#### [Your instructions]
Output the data once more, exactly as given.

#### [Supplied data]
◇ ◇ ◇
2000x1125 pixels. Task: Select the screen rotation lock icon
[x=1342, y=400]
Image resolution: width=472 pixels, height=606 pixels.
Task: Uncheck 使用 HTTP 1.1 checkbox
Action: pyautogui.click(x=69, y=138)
◇ ◇ ◇
#### [Expected answer]
2000x1125 pixels. Task: Select the screen rotation lock icon
[x=1342, y=400]
Image resolution: width=472 pixels, height=606 pixels.
Task: Uncheck 使用 HTTP 1.1 checkbox
Action: pyautogui.click(x=69, y=138)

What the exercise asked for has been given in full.